William shifted his attention to the beautiful woman who had spoken. Her dark eyes were looking through him. He felt like such a child in front of these people.
“If other people meant so much to you, why did you abandon them?”
Williams stared hard at her and the once familiar anger rose in his gut. “I didn’t abandon anyone.”
“And yet you stand there and demand to know our motivations for things that you don’t know and can’t understand yet, but you will. Did those shadows you encountered on the Whyte Plain show you or Aceso any mercy? Do you think they cared about your life?”
“You mean those things in that weird dream?”
“You still have so much to learn. The temptations to lose ourselves are always with us. We must always guard against the lure of oblivion and remember who we are. You lapsed in this and it almost cost you your life. If Aceso hadn’t risked hers to save your sorry ass you wouldn’t be here at all.” The brown woman’s eyes were hard and uncompromising as she gazed at him.

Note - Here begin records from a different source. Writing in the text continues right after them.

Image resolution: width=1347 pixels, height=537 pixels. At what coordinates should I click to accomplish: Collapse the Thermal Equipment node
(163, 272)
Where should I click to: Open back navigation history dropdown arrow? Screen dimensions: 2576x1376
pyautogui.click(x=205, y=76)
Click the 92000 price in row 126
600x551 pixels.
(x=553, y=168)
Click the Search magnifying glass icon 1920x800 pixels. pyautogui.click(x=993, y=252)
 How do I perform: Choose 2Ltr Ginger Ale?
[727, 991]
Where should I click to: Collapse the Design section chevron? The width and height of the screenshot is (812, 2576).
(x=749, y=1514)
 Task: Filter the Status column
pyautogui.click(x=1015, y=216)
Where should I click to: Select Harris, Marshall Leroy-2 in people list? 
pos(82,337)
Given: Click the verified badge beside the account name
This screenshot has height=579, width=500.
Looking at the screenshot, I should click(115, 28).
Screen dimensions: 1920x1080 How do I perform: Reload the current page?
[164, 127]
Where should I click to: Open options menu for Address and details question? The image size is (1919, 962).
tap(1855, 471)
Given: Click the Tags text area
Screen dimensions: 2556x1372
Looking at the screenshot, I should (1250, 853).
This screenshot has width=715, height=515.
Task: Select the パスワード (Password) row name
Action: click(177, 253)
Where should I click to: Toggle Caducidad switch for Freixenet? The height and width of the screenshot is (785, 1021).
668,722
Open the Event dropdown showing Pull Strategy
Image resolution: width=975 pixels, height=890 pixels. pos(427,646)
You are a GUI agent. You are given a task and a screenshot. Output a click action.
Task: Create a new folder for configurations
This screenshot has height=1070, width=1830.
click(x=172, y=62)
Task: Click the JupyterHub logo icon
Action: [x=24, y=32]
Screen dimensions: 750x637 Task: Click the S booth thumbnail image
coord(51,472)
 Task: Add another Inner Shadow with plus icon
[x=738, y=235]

He lowered his eyes from her and nodded his head. He had almost been killed. The thing that still made him so disappointed in himself was that he had been happy to let it happen. He had even fought Aceso to stay there. The shame and guilt of his actions that night came crushing down on him. Who was he to question the rules and tests that these people had chosen to put in front of him? By all rights he should be dead already.
“But you’re not dead, not yet.”
William raised his eyes to meet hers once more. Her eyes had softened and she spoke to him in a much gentler tone. “My name is Ansuya Das. You passed your test and you haven’t succumbed to that temptation again. That test, for us, was probably the most telling about your character. I trust you will not forget what you have learned anytime soon.”
“The fourth and final test was the most difficult and for very good reason.”
William turned to the old man on the far-left side of the group. He spoke with an English accent. William shook his head. “Wait a minute, From the surrounding five story buildings around this place I calculated that this place must be about six floors high. The top floor had light burning in the window. I could see it from the street.”
The old Englishman smiled at William’s confusion. “Yes, I have no doubt that you did. This building does look like it should have six floors from the outside. However, the tower changes and alters itself for each person or wolf that enters into it. The trials teach the same lessons, but how those individuals are tested can be very different.”
William thought about his climb up this strange tower. Of all the rooms he had passed through the one that would probably haunt him the most was the one that was right under his feet. “I thought I was going to die.”
“I know you probably thought that at one point, but did you? No. William, even with your limited knowledge of the world around you, and the world you have found yourself to be a part of, how far are you willing to go? How far are you willing to stretch yourself for nothing more substantial than faith?”